Following their split, Hector founded his own label Gold Star Music with the distribution by Universal Music Latino and started working on his own solo work and to sign and produce new reggaeton acts. Recording seasons started on early-mid 2004 at Puerto Rico. The album was considered his first solo debut. The compilation has the participation of the producers Luny Tunes, Nely El Alma Screta, Nesty La Mente Masestra, Naldo, Dj Joe, Monserrate & Dj Urba, Dj Gian and Santana. Also, it has songs performed by hot reggaeton act at the time such as Don Omar and Daddy Yankee and helped to launch to the fame reggaeton acts such as Yaviah, Trebol Clam and Alexis y Fido. It was the first musical project that Hector el Bambino appears as executive producer and at the album title.

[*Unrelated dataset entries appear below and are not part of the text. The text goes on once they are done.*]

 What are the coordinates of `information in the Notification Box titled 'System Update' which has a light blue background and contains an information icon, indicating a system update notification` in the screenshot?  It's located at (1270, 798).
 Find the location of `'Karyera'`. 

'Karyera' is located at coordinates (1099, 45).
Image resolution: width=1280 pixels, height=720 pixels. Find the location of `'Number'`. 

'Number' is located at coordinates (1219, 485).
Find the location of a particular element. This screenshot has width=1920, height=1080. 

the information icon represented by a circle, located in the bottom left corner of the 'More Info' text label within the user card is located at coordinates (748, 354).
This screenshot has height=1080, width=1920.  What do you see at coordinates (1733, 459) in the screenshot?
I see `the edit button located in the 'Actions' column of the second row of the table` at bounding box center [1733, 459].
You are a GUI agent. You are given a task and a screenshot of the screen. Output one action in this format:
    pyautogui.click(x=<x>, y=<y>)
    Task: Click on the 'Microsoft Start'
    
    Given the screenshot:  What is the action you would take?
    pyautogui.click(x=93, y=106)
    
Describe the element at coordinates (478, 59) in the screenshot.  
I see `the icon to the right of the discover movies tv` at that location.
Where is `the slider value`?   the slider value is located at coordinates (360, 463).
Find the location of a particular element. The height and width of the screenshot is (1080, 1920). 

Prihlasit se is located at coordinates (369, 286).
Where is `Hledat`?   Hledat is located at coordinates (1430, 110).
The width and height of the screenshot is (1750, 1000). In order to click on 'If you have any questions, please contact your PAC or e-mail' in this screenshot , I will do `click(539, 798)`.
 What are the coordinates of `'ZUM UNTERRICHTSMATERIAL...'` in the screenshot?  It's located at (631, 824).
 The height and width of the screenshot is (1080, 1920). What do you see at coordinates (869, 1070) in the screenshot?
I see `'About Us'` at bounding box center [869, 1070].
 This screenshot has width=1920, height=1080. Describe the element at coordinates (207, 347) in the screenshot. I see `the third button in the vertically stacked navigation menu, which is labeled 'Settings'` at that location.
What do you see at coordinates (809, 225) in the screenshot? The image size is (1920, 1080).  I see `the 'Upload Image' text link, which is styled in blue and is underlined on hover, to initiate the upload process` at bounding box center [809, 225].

== Commercial reception ==
Los Anormales debuted at number 4 on US Billboard Top Latin Albums on the issue of the week January 8, 2005. The album broke all time sales records in Puerto Rico selling 130,000 copies in just two days. Eventually, the album sold more than 200,000 copies in the United States. According to "El Father" long time manager, the album sold around 500,000 copies. In March 2005, the album was certified by platinum (Latin) for shipping 200,000 copies.

==Track listing==
1. "Intro Los Anormales"
2. "Noche de Terror" (by Héctor & Tito) (produced by Luny Tunes and Nely)
3. "Salvaje" (by Don Omar) (produced by Luny Tunes & Nely)
4. "Machete" (by Daddy Yankee) (produced by Monserrate & DJ Urba)
5. "Agárrate" (by Trebol Clan)
6. "Llégale" (by Divino) (produced by Luny Tunes, Nely)
7. "Mirándonos" (by Zion and Héctor el Father) (produced by Nely, Naldo)
8. "La Cuatrera" (by Jomar)
9. "Gata Michu Michu" (by Alexis & Fido) (produced by Luny Tunes, Naldo, Nesty)
10. "Vamos Pa' La Calle"
11. "Malvada" (by Algarete & Jomar) (produced by Luny Tunes, Nely, Naldo)
12. "Yo Sigo Aquí" (by Héctor el Father and Naldo) (produced by Naldo, Nely, Santana)
13. "Contacto" (by Yaviah)
14. "Tú y Yo" (by Trebol Clan)
15. "Vámonos" (by Angel Doze)
16. "Pasan Los Días" (by Angel & Khriz) (produced by DJ Giann, Santana)
17. "Tu Cuerpo Me Está Tentando" (by Guayo Man and Ñengo Flow)

==Charts==

| Chart (2005) | Peak Position |
|---|---|
| US Heatseekers Albums (Billboard) | 5 |
| US Top Latin Albums (Billboard) | 4 |

== Sales and certifications ==

| Region | Certification | Certified units/sales |
| United States (RIAA) | Platinum (Latin) | 100,000^{^} |
^{^} Shipments figures based on certification alone.